Quando os olhos se encontraram com o daquele cara estranho, vestido de couro e de cabelos longos, ela não sabia o que pensar. Ele a fitou de cima a baixo, numa ousadia tremenda, como se não se importasse que ela visse que estava sendo comida com os olhos. Depois pareceu deixá-la totalmente de lado. E ela se irritou. “quem ele é? Ou melhor, QUEM ELE PENSA QUE É?”, refletiu consigo mesma. Mas depois de algumas palavras algo nele a atraiu. Ele era inteligente, seguro de si, tinha idéias interessantes, e sem dúvida era bonito, apesar de estar precisando de roupas mais claras e de um sapato novo.
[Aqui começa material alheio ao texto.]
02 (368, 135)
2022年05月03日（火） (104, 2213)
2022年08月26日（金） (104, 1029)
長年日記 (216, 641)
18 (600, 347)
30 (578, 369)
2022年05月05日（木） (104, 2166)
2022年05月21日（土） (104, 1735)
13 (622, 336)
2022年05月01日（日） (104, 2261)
Depois ele ficou lá, assistindo o show, com cara de quem estava adorando. E agora estava sentado ao lado dela, sendo simpático, sorridente e alegre, mas não parecia derretido por ela. Na verdade, ela nem sabia se ele estava dando muita importância para a presença dela ali do lado, ou mesmo se a tinha achado uma patricinha boba. E, por algum motivo que ela não sabia dizer,  estava atraída por ele, apesar de tentar negar o fato. Ansiava por um olhar dele, por um elogio, algum sinal de flerte.

Isso era algo que realmente a irritava: Não saber o que fazer numa situação. Levantou-se, catou uma amiga pelo braço e foi ao banheiro. Precisava respirar.
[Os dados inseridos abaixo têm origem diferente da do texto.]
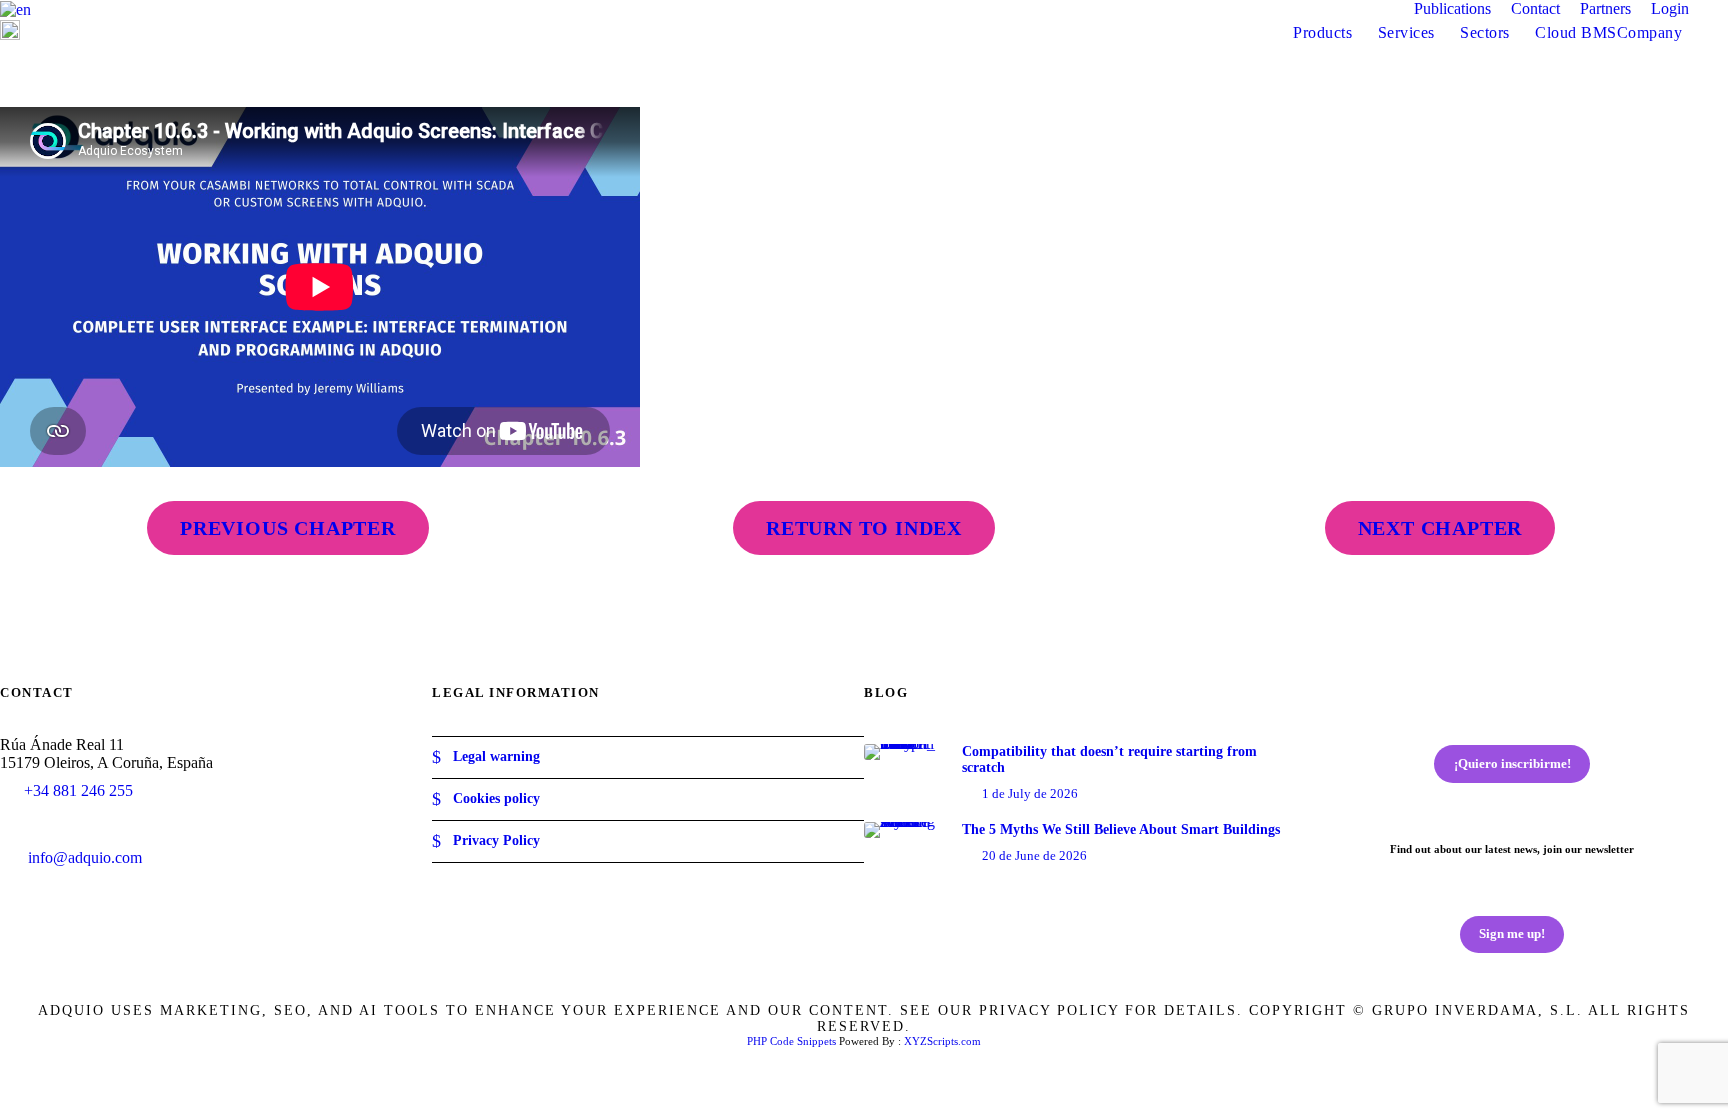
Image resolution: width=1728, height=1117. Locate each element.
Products (1322, 32)
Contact (1535, 8)
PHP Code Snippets (791, 1041)
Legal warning (496, 756)
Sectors (1485, 32)
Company (1650, 32)
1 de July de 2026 (1030, 793)
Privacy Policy (496, 840)
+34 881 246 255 (78, 790)
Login (1670, 8)
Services (1406, 32)
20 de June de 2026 (1034, 855)
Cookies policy (496, 798)
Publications (1452, 8)
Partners (1605, 8)
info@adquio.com (85, 857)
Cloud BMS (1576, 32)
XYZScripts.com (942, 1041)
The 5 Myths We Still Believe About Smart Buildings (1121, 829)
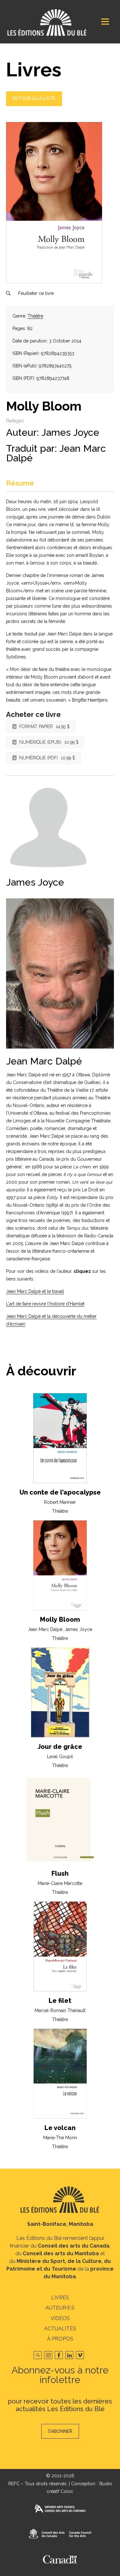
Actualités (60, 2329)
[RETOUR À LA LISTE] (34, 104)
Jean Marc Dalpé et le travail (35, 1291)
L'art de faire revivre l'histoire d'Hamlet (45, 1303)
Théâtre (35, 316)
E quando chegou em casa pensou mais do que gostaria nele.  Deitou para dormir e seu sono que geralmente vinha tão rápido demorou a aparecer. Foi quando o mundo começou a sumir debaixo de seus pés. Não queria sentir aquilo agora. Não era a hora.

Soltou um palavrão e se levantou. A vontade foi mais forte. Pegou seu netbook e procurou entre os contatos do orkut de seus amigos o perfil dele. Queria saber mais sobre aquele garoto estranho, ousado, motoqueiro, advogado e que se vestia todo de preto. Tudo que, numa situação normal, ela não gostava numa pessoa.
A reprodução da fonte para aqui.